(DATASET ENTRIES)
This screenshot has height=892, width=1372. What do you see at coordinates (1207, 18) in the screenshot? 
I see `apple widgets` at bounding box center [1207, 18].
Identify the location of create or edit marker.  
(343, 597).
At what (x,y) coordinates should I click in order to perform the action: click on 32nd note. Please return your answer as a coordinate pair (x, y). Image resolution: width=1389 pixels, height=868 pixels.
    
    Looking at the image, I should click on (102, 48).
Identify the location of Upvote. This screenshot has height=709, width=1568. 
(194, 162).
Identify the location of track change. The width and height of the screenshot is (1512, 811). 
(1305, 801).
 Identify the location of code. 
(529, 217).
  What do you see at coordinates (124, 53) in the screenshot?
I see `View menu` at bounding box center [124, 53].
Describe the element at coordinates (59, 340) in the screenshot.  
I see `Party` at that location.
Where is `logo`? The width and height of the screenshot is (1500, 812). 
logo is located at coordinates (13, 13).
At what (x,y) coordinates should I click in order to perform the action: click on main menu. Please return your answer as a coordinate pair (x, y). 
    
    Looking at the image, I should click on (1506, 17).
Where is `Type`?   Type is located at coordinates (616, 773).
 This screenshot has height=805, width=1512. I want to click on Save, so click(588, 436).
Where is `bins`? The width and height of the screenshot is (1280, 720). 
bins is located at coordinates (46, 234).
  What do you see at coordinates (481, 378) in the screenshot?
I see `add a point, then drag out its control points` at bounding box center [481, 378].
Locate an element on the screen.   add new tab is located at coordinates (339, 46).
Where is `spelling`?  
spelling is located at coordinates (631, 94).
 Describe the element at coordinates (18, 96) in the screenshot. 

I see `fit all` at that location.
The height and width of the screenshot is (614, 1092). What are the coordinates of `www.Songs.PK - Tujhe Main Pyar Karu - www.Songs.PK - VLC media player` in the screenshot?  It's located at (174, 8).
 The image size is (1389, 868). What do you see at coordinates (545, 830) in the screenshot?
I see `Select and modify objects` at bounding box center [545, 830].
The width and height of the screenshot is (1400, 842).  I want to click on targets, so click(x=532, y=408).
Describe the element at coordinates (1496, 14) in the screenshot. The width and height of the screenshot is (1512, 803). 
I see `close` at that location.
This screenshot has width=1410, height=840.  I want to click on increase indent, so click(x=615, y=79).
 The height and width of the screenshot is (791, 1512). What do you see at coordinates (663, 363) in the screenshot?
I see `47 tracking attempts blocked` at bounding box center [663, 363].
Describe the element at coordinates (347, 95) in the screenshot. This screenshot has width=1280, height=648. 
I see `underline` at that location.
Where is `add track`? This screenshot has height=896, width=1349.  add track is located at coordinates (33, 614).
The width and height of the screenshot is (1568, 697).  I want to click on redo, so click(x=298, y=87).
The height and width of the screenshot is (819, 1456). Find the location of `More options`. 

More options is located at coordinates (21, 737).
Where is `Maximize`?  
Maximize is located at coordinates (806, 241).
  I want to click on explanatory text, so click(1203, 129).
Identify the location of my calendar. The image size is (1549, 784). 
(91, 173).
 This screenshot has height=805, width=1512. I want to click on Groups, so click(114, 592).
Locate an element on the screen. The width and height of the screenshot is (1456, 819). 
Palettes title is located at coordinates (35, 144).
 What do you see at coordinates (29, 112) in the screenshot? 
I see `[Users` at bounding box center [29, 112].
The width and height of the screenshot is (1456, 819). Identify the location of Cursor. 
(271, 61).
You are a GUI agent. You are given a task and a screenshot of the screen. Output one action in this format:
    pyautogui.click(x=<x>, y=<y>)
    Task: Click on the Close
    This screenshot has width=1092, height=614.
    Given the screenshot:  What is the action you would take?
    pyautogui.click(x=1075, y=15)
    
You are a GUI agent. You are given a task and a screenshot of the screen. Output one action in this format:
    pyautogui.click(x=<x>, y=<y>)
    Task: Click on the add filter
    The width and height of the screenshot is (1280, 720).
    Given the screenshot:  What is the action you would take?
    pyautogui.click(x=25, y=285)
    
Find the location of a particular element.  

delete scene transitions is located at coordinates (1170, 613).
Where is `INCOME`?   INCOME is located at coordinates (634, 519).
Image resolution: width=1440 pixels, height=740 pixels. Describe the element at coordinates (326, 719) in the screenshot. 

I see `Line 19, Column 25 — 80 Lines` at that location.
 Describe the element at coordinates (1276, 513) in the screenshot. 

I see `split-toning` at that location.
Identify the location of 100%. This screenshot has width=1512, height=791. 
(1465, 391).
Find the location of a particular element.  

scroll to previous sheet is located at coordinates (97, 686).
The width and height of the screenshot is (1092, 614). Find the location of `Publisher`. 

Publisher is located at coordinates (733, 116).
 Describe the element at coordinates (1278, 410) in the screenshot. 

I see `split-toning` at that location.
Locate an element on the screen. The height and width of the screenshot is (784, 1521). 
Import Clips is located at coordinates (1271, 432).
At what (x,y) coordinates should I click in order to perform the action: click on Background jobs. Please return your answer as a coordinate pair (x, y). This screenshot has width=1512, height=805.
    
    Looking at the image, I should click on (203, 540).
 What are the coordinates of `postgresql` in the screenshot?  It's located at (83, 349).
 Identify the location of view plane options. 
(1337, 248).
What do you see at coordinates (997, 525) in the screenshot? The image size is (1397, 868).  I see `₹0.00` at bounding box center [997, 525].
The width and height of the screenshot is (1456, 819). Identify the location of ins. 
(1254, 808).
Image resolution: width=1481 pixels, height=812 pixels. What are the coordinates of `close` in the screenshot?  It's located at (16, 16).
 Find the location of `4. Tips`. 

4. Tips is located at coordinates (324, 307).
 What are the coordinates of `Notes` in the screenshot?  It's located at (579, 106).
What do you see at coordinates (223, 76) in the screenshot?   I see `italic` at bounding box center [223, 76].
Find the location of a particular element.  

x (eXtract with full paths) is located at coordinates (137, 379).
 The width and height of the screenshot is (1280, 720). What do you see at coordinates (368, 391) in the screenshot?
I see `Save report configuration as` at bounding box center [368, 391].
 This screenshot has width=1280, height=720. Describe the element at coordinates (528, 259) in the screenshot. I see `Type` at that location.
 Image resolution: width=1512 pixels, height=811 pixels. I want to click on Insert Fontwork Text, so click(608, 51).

(TASK) Copy out, word for word, everything in the items above from the line containing "What do you see at coordinates (223, 76)" down to the end of the items.

(SOLUTION FOR THIS PROBLEM)
What do you see at coordinates (223, 76) in the screenshot?   I see `italic` at bounding box center [223, 76].
Find the location of a particular element.  

x (eXtract with full paths) is located at coordinates (137, 379).
 The width and height of the screenshot is (1280, 720). What do you see at coordinates (368, 391) in the screenshot?
I see `Save report configuration as` at bounding box center [368, 391].
 This screenshot has width=1280, height=720. Describe the element at coordinates (528, 259) in the screenshot. I see `Type` at that location.
 Image resolution: width=1512 pixels, height=811 pixels. I want to click on Insert Fontwork Text, so click(608, 51).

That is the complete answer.